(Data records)
===============

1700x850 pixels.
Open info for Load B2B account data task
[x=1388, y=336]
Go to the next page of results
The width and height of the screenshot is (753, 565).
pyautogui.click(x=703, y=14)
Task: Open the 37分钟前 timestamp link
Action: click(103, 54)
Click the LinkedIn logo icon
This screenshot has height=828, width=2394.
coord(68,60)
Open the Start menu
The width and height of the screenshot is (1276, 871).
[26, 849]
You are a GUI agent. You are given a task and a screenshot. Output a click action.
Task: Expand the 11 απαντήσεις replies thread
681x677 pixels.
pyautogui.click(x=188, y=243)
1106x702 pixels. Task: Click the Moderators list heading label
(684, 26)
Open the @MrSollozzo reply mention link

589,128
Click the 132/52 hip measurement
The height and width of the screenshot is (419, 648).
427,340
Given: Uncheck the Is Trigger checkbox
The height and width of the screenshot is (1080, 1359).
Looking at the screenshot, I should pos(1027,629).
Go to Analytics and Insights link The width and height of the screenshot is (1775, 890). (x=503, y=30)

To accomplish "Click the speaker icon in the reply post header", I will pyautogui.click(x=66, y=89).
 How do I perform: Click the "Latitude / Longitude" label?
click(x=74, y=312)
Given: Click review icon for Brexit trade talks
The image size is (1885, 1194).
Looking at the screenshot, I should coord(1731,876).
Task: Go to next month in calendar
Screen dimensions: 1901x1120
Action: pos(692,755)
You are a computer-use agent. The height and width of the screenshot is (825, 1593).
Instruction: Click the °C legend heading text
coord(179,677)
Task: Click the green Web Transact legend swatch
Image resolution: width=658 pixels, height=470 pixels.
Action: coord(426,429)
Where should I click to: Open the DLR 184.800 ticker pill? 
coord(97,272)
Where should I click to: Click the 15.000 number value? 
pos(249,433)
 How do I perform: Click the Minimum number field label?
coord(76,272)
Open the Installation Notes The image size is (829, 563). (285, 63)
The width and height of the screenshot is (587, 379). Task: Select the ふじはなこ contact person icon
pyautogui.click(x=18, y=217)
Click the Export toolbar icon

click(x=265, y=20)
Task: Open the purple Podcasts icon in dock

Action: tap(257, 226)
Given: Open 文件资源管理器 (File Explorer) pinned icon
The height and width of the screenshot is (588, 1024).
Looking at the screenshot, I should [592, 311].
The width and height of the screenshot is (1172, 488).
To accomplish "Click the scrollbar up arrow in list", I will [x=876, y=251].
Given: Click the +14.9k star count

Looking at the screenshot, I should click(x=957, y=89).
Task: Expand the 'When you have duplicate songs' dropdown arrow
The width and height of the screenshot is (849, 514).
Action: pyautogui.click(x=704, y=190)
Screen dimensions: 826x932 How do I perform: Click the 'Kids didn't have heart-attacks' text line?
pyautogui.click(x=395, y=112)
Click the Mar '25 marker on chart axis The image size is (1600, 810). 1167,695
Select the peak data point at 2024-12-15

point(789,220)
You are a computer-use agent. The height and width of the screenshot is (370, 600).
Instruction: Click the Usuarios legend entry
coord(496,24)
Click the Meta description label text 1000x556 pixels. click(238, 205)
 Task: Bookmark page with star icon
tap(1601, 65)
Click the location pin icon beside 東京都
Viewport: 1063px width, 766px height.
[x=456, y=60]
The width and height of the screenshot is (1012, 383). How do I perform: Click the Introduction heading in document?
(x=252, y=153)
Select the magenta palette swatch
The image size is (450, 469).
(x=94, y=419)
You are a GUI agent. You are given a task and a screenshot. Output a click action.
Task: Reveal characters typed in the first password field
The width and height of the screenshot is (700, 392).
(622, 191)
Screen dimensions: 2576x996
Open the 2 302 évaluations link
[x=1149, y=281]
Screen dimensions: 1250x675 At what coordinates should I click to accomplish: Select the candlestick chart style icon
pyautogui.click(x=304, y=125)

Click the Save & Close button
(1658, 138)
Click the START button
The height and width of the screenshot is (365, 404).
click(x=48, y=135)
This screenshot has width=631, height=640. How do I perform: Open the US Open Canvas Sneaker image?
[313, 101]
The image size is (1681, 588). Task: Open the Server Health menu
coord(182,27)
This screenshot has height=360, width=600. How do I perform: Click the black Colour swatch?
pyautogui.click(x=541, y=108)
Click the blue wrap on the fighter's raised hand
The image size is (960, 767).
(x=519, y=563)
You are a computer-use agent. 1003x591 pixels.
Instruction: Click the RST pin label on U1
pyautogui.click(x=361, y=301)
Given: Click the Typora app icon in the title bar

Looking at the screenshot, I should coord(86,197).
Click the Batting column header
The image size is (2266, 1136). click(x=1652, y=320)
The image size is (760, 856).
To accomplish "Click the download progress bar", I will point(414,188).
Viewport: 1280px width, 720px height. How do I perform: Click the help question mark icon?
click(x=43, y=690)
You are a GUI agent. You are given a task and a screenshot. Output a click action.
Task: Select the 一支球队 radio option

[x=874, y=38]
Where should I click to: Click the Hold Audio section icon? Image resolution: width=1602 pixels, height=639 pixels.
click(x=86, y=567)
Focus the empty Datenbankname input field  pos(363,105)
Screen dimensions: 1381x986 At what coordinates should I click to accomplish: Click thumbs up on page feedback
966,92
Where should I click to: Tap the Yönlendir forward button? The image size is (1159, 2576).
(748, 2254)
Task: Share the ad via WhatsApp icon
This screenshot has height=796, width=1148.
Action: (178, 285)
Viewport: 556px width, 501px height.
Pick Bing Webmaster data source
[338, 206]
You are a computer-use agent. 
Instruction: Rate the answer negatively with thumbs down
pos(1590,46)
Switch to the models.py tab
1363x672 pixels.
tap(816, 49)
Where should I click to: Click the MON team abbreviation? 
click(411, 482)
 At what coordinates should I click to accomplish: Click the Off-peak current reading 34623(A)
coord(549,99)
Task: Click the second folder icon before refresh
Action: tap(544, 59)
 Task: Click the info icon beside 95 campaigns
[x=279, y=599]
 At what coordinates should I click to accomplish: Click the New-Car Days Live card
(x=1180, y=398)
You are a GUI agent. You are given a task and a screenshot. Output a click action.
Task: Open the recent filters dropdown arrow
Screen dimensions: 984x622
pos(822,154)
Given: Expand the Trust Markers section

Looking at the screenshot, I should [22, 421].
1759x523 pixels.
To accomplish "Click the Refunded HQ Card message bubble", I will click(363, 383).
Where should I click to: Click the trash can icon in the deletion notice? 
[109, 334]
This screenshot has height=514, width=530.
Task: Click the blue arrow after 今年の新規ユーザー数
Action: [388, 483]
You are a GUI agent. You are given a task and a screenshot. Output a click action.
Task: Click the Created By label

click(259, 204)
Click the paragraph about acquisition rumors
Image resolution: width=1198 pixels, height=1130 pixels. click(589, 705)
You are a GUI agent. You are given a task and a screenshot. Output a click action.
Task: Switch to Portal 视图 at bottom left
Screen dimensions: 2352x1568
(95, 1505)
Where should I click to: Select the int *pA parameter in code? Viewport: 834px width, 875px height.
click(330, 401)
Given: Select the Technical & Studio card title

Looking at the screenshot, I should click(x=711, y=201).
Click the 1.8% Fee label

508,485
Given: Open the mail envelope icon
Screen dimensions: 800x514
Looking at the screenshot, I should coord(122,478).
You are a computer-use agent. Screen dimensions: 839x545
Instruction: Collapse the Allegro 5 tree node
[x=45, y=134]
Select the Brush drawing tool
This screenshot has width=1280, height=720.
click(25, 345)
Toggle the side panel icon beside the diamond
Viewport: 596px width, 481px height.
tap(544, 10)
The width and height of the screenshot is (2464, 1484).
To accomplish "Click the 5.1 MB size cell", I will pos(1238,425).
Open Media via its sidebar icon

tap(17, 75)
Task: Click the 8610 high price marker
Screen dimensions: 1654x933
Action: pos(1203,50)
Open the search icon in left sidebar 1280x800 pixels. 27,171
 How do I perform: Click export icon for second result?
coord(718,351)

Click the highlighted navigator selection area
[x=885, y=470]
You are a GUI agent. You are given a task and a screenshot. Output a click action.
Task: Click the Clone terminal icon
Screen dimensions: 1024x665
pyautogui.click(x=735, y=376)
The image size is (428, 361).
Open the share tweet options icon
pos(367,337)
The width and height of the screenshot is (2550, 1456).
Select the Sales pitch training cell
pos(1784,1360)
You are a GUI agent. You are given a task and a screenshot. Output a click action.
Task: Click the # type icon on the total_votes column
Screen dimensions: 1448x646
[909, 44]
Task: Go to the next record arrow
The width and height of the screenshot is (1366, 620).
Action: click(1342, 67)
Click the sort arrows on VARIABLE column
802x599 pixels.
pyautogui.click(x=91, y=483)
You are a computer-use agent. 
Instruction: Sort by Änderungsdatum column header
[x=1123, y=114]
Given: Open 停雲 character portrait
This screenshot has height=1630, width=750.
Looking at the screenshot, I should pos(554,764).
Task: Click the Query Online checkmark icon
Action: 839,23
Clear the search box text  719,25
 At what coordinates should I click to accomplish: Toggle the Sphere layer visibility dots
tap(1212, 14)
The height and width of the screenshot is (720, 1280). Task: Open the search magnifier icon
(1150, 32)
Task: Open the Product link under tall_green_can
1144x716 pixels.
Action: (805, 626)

===============

• WORK ORDER: Above are some lines. Repeat exactly, and only, those from the line that has "Where should I click to: Click the 15.000" through the line that has "Task: Expand the 'When".

• SOLUTION TO THIS TASK:
Where should I click to: Click the 15.000 number value? 
pos(249,433)
 How do I perform: Click the Minimum number field label?
coord(76,272)
Open the Installation Notes The image size is (829, 563). (285, 63)
The width and height of the screenshot is (587, 379). Task: Select the ふじはなこ contact person icon
pyautogui.click(x=18, y=217)
Click the Export toolbar icon

click(x=265, y=20)
Task: Open the purple Podcasts icon in dock

Action: tap(257, 226)
Given: Open 文件资源管理器 (File Explorer) pinned icon
The height and width of the screenshot is (588, 1024).
Looking at the screenshot, I should [592, 311].
The width and height of the screenshot is (1172, 488).
To accomplish "Click the scrollbar up arrow in list", I will [x=876, y=251].
Given: Click the +14.9k star count

Looking at the screenshot, I should click(x=957, y=89).
Task: Expand the 'When you have duplicate songs' dropdown arrow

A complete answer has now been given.